Okay, this is being sent to try and spur some activity on the front of getting
R10K O2's to work somewhat better. I toyed around with such a machine to see
how long I could get it to stay online, and thought I'd post some results.
To start, I merged the generic pieces of Peter Fuerst's IP28 patches into an
IP32 tree (piece that touch generic MIPS code, like memcpy.S, strcpy.S, etc to
add R10K cache barriers) and built an R10K IP32 kernel with the gcc cache
barriers patch he also has up. End result seemed to be a kernel, that while
definitely not production ready, stays up longer than others.
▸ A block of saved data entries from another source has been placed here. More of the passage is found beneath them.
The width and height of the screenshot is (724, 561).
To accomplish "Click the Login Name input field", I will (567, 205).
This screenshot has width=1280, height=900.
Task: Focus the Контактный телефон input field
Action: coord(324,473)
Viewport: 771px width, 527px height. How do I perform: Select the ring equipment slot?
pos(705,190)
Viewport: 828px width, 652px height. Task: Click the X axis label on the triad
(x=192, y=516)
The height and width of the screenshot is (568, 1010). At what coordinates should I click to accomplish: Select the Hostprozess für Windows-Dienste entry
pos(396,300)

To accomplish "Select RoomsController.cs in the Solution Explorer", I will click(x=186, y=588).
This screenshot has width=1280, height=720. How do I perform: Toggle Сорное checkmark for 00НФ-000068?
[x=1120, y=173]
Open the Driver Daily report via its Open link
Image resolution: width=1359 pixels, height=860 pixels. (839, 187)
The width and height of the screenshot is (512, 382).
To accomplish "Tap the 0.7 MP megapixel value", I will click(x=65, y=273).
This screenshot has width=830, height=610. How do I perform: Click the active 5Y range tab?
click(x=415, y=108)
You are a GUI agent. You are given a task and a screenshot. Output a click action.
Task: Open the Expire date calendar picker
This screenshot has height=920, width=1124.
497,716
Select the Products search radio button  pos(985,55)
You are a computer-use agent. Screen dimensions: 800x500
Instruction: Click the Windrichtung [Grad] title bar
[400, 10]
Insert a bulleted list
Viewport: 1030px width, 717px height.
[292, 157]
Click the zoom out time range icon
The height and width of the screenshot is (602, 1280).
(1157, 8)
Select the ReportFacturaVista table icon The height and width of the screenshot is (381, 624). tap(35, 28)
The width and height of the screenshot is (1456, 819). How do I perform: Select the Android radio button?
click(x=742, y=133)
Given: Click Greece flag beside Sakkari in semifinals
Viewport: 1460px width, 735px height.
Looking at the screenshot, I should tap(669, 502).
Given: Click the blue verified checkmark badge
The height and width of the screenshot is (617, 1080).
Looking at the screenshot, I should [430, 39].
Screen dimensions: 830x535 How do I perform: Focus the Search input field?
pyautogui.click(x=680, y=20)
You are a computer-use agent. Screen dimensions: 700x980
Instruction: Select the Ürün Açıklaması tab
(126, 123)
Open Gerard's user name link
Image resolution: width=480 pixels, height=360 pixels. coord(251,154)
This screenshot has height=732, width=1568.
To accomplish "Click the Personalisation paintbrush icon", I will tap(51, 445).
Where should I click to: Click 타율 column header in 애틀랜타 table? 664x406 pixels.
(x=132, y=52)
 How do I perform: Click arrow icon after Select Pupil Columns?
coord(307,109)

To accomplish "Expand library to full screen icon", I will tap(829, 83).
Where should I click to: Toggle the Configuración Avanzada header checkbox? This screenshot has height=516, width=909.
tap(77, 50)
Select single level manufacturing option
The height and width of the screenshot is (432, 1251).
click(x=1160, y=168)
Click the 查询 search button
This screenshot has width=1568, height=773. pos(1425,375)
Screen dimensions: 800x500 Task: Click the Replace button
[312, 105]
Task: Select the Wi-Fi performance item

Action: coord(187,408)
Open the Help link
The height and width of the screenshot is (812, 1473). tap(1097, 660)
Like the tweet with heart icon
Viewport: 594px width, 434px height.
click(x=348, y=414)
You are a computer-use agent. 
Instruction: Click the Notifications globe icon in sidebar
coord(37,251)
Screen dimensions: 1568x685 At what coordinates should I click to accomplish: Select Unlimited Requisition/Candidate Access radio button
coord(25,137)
As told to me by Ilya, using the network device too much or even remotely trying
to use scsi instantly killed the machine (based on his tests a while back). My
results were a bit different in that I was able to use the network for a
prolonged time (over ssh too) and even managed to use the scsi disk some,
downloading and unpacking a 40MB tbz2 of a Gentoo stage3 (uclibc) tarball on the
system. It didn't finally lock up until an 'emerge sync', which hits the disk
heavily with lots of small files (which as Ilya predicted, would kill it).
Whether this was the result of using the R10K cache barriers in both the IP28
patch and gcc, or just general kernel improvements in those drivers, is anyone's
guess, but I got farther than I initially expected (I didn't hold out hope that
such a system would even boot, let alone get to userland).
IP28 used protected intermediate buffers for DMA input on the sgiwd93 (scsi)
driver, but not on sgiseeq (net), as this had access to bounce buffers for
incoming packets. IP32's meth (net) driver was designed specifically to avoid
the need of bounce buffers, though, so likely it needs some solution to work
around the speculative execution bit. IP32 likely needs the same or similar
implements in its scsi driver (aic7xxx) as well).
It seems when speculative execution triggers, this is seen on the primary console:
CRIME CPU error at 0x00b74fa90 status 0x00000004
CRIME CPU error at 0x00b74fa90 status 0x00000004
CRIME CPU error at 0x01005fcc0 status 0x00000004
CRIME CPU error at 0x00b74fa90 status 0x00000004
CRIME CPU error at 0x00b74fa90 status 0x00000004
CRIME CPU error at 0x00b74fa90 status 0x00000004
(once per hit; they don't happen very often unless scsi is getting a workout.
The two repeating addresses are constant, it seems).
Thoughts?
For testing, I have an IP32 R10K netboot kernel available, based on 2.6.15.1, if
anyone wants to try it out for themselves and report their findings.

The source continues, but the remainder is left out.